The next morning, freeze the cream for 1 hour in a container wider than high and preferably made of metal, although other materials can also be used.
After the first hour, the edges will have frozen. Beat well with a whisk to break the ice crystals. Put the ice cream back in the freezer and repeat every 40 minutes for 2 hours. When we have achieved the right texture we can consume it at the moment or keep it in the freezer.
Heat the milk for 3 minutes, 100º, spoon speed. If during this time it does not reach the marked temperature, prolong the time until it does, as it will depend on whether the milk is cold or at room temperature. Remove to a bowl and put the orange peel inside. Let infuse for 5 minutes.
Meanwhile, in another bowl, mix the orange juice, sugar and glucose. Stir until the sugar has dissolved. The glucose will not be fully integrated and, after a few minutes, you will see that the juice is thicker.
Without washing the mixing bowl, put the butterfly on the blades and whip the cream on speed 3 ½ until it is very stiff. But be careful it does not turn into butter.
Without removing the cream, program speed 2, without time and, after removing the orange peel from the milk and gradually add the two liquids (milk and juice) to the cream.
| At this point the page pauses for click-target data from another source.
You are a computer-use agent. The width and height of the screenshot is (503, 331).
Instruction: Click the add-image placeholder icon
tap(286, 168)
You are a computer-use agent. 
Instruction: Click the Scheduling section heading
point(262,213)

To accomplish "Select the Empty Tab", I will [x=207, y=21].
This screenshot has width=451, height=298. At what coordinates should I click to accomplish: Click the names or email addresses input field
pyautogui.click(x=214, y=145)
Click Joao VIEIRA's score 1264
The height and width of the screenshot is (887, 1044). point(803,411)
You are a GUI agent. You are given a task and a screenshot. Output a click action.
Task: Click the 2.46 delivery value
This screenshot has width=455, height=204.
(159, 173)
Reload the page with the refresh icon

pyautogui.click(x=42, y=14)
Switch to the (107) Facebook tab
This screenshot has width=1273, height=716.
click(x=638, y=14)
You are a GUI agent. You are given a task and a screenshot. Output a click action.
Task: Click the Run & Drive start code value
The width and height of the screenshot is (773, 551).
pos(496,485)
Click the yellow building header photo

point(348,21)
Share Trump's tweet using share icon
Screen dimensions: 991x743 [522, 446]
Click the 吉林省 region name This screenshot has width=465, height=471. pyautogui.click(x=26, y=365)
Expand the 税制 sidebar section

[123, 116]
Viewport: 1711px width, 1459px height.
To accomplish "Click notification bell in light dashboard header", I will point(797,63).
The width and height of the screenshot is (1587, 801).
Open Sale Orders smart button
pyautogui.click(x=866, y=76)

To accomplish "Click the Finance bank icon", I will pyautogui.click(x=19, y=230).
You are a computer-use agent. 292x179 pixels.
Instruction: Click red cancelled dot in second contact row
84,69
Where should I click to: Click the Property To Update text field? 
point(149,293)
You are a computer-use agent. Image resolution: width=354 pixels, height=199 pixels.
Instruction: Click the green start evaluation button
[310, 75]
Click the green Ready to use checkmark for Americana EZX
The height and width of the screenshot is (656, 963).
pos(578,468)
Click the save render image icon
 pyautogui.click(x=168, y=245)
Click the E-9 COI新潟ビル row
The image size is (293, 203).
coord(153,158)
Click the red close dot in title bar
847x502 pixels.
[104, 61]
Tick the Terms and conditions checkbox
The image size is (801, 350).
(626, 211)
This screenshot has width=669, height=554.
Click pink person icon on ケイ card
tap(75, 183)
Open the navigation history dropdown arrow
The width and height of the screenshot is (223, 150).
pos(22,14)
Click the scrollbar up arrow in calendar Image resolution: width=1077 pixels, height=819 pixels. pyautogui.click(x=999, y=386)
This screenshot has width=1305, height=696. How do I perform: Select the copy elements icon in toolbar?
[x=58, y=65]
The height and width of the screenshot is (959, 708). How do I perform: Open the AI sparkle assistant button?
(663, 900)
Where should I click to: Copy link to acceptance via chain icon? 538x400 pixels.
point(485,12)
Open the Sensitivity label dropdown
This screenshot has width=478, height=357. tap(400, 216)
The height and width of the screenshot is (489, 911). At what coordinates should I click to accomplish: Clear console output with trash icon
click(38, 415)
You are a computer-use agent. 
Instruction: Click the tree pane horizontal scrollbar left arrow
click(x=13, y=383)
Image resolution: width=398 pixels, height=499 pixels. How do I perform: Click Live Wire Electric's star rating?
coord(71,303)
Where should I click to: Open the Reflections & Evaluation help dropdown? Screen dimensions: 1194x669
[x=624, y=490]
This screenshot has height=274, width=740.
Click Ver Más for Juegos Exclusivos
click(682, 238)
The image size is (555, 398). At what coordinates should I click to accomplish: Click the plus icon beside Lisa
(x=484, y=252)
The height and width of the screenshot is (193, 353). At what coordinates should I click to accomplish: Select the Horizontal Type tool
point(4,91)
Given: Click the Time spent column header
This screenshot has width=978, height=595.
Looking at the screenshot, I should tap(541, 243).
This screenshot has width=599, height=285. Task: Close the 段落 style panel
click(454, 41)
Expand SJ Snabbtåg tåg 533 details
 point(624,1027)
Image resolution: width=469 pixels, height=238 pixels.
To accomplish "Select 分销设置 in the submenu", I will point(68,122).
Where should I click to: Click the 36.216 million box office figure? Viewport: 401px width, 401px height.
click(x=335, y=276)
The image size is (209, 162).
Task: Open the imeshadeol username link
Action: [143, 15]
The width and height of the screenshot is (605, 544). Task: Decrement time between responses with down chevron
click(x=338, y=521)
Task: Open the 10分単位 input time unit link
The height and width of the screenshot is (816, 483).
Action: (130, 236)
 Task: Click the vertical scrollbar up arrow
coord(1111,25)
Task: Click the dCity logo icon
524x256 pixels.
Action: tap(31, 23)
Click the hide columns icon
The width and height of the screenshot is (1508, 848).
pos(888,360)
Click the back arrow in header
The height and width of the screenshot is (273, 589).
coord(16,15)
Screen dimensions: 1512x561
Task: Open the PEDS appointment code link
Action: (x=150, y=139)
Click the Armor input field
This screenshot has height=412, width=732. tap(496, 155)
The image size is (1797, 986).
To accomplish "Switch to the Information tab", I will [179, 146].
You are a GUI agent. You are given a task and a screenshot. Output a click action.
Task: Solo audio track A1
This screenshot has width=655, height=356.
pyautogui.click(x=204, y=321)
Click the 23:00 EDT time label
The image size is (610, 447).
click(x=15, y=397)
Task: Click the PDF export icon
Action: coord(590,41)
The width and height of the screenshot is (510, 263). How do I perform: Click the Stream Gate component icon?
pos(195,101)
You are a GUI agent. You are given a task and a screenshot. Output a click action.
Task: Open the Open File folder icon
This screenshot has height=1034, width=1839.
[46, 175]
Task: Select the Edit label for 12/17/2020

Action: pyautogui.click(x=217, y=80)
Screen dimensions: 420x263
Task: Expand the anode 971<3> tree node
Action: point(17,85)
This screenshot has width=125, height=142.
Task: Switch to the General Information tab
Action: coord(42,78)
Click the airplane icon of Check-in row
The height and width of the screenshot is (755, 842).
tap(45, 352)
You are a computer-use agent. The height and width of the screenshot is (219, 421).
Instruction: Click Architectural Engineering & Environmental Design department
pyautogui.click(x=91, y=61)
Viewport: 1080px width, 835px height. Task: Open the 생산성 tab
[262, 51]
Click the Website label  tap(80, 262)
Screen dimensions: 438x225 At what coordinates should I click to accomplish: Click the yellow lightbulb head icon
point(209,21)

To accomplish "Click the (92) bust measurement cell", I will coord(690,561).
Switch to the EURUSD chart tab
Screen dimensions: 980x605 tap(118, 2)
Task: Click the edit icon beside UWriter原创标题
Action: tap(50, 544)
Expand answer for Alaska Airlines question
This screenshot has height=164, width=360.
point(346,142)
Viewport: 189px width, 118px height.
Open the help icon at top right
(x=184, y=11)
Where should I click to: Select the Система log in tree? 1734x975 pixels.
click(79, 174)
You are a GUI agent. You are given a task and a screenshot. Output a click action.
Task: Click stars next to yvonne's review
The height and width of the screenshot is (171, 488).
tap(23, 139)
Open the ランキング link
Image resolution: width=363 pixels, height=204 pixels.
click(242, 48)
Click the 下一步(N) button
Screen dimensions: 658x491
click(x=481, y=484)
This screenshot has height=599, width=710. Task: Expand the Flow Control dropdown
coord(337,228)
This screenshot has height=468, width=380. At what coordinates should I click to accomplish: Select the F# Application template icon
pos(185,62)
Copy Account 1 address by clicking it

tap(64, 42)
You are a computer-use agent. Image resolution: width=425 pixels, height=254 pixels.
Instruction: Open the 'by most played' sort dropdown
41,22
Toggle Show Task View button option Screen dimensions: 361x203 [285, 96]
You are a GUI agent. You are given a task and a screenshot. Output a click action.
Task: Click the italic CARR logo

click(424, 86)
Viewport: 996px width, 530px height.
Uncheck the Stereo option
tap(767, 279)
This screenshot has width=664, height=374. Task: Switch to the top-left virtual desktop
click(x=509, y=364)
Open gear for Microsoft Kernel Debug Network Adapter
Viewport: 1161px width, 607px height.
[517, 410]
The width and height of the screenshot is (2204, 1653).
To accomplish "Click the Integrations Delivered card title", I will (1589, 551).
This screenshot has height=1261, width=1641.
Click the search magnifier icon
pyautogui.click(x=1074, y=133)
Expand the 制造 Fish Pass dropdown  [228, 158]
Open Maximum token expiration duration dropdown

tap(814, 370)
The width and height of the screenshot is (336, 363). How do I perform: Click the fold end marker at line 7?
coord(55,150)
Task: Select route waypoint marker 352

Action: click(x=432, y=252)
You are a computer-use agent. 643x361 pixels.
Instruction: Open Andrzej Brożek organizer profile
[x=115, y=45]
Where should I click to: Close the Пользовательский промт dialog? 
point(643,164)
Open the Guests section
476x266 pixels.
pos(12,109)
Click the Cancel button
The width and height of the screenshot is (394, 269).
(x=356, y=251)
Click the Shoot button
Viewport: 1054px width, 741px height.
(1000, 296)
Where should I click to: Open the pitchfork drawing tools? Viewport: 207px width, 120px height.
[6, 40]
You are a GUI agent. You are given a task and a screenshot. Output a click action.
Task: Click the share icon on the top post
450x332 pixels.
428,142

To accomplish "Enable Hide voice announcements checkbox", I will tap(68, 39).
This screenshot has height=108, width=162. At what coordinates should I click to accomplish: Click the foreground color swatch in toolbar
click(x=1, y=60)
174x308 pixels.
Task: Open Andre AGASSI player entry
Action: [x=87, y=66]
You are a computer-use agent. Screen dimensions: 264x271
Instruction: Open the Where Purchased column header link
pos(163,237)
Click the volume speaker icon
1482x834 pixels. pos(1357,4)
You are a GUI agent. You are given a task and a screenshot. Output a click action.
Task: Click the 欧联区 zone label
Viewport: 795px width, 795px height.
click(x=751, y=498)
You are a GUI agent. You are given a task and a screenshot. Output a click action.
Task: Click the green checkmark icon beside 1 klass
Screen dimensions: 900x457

When the two liquids are integrated, remove and set aside in the refrigerator overnight.
The next morning, if you have the KitchenAid ice cream maker, all you have to do is to assemble and fix the kit, set speed 1 and with a container in peak, so as not to spill, pour the mixture into the bowl of the ice cream maker.
Continue with the same speed for 15 to 20 minutes until the desired consistency is reached. Then we will have the ice cream ready to eat at the moment. If we want to consume it later, store it in an airtight container in the freezer.
The best way to get a well whipped cream is that it is very cold but not frozen.
Do not hesitate to use semi-skimmed or lactose-free milk as the result will be the same.
Now it is time to relax and enjoy this delicious orange ice cream.
If you want to order Valencian oranges online at home, visit our web page citrusricus.com. To learn more about this world as well as to know all the news and interesting recipes, become a fan in our Facebook or subscribe to our blog.
Thanks to Mayra and lacucharacaprichosa.com for this fantastic recipe.